Bundaberg Mayor Jack Dempsey affirmed: “we don’t want to take over production or compete with Pacific Islands”.

He said kava was “one of the most lucrative exports for many island nations” and demand was growing.

Dempsey said the industry needed to be supported and protected.

“Bundaberg can potentially value-add to this developing industry through sharing horticulture expertise and knowledge in marketing, distribution and processing,” Dempsey said.

“We’re open to establishing partnerships that help the industry to grow and meet global demand, maximising the economic benefits for Pacific countries.

“I also support allowing controlled consumption of kava by Pacific seasonal workers in Australia for cultural reasons.”

A spokesman for the mayor said the idea came about during discussions several months ago between the Mayor and the Vanuatu High Commissioner.

He said that was based on allowing Pacific Island workers to bring more kava with them to Australia.

“The Mayor has since met with DFAT officials and spoken to the Lord Mayor of Luganville (Vanuatu) and the Premier of Malaita Province (Solomon Islands),” he said.

The spokesman said while there has been no response yet, it wasn’t really their jurisdiction — the point was to get the matter on the “government’s policy radar”.

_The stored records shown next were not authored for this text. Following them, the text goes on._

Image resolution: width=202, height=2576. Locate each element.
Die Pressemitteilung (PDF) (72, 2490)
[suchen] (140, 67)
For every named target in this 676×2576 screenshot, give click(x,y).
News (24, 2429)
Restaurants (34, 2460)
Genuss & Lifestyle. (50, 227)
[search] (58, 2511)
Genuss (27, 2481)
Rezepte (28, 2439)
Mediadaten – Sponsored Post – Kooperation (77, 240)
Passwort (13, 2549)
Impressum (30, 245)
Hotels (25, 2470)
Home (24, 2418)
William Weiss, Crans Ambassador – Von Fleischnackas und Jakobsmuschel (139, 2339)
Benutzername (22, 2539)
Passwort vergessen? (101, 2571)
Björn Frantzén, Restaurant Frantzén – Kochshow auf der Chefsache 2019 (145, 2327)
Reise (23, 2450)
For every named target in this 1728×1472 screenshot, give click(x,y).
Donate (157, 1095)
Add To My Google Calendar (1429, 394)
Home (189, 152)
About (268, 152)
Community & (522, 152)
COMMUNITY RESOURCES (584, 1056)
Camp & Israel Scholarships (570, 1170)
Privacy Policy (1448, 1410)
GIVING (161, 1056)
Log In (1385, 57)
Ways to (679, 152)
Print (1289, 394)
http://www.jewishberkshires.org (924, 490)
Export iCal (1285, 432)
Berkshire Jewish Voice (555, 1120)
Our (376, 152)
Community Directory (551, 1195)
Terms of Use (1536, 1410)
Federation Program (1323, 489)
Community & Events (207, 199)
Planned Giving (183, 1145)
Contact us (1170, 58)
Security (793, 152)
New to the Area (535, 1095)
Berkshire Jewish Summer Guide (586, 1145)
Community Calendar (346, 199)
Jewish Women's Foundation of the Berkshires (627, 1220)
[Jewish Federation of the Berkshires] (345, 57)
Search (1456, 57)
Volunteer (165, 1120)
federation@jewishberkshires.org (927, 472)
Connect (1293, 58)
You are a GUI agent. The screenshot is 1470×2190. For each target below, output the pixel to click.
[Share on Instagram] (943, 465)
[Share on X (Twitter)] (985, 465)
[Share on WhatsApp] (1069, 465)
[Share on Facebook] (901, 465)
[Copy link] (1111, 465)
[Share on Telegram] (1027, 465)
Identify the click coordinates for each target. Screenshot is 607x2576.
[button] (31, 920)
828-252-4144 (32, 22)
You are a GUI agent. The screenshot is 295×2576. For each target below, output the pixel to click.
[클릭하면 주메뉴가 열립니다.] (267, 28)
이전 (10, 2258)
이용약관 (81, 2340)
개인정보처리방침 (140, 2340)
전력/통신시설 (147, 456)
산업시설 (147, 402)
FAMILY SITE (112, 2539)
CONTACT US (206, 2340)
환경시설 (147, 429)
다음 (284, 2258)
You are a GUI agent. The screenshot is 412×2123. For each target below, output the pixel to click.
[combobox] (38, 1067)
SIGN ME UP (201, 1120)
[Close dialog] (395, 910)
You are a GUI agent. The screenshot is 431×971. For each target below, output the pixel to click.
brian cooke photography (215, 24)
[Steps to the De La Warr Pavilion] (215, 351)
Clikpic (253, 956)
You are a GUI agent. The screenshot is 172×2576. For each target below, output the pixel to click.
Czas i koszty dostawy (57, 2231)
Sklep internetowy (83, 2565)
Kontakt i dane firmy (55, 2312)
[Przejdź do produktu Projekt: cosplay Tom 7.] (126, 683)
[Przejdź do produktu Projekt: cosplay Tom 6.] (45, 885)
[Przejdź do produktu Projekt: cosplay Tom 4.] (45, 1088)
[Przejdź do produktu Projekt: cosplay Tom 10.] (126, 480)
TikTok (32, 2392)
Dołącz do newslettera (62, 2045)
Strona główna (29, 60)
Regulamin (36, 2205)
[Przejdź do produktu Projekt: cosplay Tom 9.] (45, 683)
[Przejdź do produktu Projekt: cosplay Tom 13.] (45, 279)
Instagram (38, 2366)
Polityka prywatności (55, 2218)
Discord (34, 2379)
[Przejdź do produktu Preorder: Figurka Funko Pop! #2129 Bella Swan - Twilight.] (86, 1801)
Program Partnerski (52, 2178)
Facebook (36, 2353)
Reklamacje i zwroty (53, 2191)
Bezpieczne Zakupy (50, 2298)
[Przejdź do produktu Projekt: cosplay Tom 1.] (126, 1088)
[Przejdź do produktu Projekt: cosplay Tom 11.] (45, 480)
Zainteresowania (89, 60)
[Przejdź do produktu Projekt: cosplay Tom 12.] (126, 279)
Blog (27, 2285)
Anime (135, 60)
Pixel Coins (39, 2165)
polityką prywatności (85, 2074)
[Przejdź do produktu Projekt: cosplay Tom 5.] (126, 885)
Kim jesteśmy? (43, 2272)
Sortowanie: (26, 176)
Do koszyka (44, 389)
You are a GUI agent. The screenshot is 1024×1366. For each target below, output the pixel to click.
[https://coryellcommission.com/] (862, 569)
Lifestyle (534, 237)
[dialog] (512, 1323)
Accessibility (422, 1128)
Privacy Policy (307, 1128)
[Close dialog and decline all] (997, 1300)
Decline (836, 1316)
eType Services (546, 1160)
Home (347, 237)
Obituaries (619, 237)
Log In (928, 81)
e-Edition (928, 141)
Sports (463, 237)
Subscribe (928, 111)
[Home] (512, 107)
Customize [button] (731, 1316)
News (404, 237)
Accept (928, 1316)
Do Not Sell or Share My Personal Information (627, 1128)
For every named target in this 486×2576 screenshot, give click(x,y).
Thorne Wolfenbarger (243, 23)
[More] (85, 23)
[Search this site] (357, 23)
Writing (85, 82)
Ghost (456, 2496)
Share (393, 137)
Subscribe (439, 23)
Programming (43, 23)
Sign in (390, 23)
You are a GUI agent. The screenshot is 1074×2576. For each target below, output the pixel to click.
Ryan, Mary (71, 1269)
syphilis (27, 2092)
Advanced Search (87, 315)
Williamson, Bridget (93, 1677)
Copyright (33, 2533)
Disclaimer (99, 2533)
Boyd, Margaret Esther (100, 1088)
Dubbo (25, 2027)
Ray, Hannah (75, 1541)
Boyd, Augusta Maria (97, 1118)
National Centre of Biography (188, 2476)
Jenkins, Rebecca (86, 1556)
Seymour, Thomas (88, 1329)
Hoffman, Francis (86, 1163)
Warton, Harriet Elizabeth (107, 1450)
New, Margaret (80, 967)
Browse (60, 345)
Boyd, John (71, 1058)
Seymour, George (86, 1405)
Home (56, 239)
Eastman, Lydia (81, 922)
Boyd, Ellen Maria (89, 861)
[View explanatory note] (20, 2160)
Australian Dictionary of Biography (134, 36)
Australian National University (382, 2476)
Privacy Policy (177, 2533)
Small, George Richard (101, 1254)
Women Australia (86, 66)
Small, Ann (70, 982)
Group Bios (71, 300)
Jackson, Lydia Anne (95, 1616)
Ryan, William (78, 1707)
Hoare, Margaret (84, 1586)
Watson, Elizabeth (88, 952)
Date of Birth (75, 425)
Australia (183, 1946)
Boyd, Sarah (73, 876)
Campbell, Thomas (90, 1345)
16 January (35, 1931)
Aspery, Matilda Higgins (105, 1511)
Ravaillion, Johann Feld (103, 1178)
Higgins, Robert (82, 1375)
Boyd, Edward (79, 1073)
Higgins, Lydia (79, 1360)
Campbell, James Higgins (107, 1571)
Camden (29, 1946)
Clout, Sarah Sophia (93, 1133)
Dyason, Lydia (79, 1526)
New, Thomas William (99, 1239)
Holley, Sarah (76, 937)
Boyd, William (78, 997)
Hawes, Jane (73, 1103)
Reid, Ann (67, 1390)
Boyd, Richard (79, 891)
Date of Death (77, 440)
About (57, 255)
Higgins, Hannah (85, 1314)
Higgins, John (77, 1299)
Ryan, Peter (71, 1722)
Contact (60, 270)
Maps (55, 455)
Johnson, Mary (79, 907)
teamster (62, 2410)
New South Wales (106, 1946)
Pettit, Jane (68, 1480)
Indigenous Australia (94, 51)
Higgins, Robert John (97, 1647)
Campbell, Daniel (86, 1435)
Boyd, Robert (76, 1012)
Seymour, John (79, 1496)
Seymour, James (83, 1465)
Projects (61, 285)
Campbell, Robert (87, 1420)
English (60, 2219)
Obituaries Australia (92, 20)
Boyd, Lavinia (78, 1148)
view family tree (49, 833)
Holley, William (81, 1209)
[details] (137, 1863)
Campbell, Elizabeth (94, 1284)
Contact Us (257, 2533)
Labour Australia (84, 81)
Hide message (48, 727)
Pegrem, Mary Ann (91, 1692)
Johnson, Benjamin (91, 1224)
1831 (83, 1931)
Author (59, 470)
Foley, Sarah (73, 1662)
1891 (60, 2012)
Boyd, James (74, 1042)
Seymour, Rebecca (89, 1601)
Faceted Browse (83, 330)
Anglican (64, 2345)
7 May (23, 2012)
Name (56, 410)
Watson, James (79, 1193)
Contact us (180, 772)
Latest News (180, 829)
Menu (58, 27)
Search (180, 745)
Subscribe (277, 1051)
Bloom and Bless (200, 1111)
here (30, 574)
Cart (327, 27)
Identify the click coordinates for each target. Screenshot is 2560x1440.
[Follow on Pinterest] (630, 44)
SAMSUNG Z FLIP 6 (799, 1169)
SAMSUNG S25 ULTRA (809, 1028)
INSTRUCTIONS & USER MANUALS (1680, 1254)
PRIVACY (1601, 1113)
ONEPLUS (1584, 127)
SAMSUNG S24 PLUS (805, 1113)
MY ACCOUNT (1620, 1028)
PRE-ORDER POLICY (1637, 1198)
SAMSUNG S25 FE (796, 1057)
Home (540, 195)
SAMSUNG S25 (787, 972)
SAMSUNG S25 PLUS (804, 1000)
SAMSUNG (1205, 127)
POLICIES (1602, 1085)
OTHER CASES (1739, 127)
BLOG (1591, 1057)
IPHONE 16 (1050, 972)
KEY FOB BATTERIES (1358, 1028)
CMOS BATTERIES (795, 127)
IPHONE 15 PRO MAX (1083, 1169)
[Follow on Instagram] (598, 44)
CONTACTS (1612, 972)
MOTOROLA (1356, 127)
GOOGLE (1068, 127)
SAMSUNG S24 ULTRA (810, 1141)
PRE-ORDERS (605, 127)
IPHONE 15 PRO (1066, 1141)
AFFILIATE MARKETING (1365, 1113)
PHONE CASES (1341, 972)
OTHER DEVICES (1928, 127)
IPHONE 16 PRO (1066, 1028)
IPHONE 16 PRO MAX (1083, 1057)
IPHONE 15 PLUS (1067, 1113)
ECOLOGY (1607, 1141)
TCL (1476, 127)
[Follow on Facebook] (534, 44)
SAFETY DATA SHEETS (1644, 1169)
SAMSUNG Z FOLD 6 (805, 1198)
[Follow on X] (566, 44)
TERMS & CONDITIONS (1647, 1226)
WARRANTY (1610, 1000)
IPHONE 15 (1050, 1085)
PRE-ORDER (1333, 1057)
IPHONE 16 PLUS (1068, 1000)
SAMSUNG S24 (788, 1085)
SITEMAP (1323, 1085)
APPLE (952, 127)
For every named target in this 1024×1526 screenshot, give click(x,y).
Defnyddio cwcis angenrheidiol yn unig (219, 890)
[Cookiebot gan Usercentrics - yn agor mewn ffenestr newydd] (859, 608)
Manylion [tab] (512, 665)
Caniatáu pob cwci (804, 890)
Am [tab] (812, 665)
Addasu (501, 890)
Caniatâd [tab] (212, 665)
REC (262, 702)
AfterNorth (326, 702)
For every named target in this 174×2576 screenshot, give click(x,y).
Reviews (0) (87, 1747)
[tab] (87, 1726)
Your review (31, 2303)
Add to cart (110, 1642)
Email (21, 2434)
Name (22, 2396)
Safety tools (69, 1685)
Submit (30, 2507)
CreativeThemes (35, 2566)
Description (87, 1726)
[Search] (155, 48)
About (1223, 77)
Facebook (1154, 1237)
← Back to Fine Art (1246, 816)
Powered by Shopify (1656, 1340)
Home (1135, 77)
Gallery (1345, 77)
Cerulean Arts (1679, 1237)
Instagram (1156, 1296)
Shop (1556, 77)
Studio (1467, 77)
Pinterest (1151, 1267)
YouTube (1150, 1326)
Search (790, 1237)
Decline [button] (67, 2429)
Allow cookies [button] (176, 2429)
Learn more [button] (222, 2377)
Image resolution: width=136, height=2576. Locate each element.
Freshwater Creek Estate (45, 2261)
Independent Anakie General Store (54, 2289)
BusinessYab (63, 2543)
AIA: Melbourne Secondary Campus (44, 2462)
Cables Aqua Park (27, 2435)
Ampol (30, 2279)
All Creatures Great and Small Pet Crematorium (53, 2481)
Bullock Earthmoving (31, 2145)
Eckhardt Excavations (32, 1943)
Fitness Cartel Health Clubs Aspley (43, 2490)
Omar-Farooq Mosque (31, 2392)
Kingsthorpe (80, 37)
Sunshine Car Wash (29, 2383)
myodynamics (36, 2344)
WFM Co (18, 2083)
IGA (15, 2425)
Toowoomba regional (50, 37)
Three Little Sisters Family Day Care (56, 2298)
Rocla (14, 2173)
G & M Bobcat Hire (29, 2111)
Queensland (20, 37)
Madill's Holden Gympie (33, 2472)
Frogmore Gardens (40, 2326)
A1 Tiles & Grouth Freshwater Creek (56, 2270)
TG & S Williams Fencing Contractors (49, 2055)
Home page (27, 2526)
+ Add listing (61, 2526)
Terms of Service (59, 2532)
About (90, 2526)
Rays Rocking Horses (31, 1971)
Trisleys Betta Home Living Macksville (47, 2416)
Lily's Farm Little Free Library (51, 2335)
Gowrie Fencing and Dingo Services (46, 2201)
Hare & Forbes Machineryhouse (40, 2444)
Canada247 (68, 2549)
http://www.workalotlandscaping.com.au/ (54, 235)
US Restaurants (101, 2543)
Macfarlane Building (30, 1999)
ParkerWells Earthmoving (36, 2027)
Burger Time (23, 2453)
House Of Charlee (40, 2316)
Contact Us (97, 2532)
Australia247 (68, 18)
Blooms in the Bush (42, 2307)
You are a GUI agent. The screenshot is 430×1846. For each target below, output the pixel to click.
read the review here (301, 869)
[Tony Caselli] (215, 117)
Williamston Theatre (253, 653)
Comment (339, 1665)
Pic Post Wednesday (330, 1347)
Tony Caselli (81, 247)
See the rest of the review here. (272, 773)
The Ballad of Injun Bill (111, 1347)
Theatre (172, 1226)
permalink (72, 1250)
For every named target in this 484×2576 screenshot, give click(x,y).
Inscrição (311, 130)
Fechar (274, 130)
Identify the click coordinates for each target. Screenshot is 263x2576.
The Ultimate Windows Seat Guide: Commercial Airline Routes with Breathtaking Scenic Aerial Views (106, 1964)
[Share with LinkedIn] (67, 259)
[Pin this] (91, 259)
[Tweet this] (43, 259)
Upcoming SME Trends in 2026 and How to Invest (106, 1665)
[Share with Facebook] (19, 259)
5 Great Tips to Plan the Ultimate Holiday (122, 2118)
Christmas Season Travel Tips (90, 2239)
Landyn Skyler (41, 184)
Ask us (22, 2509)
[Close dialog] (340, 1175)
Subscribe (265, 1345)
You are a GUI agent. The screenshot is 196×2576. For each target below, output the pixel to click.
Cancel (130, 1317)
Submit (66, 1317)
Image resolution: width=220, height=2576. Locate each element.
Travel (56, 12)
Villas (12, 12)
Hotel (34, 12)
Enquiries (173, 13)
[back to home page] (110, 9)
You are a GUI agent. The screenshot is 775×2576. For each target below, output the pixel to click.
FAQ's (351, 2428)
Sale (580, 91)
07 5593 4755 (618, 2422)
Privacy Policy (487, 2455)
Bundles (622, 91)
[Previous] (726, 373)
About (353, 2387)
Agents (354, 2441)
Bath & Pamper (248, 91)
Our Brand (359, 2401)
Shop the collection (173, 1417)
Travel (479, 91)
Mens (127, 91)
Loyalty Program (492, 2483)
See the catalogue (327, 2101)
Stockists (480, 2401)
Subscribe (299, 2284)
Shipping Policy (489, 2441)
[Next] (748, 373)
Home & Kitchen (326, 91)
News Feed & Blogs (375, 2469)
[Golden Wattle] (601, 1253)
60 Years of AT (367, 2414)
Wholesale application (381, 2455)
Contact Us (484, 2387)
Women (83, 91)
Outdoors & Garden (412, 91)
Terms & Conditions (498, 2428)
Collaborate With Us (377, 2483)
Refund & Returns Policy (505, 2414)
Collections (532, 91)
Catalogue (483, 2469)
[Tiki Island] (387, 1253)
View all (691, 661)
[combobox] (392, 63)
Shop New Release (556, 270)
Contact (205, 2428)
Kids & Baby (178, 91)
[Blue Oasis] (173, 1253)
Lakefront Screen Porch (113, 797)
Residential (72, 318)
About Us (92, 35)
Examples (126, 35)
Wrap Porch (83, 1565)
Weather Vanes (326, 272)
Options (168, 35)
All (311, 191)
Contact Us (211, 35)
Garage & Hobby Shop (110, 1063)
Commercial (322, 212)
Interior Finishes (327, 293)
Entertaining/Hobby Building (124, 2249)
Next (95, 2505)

As kava is a controlled substance in Australia, he said there would need to be a change in government policy for it to be grown legally.

Dempsey said unfortunately, there’s already an illegal market, which often occurs when there’s prohibition.

“I’m not sure the Pacific Islands can fully meet production demand as kava becomes more popular for health and medicinal use, and prohibition is relaxed,” he said.

“Since making my comments recently, I was approached by a prominent Fiji producer who wants to visit Bundaberg and look at partnership opportunities.

“In my recent discussions with the Mayor of Luganville (Vanuatu) and the Premier of Malaita Province (Solomon Islands), they’ve both raised the need for expertise in expanding their horticulture industries.

“That’s my primary focus going forward,” he said.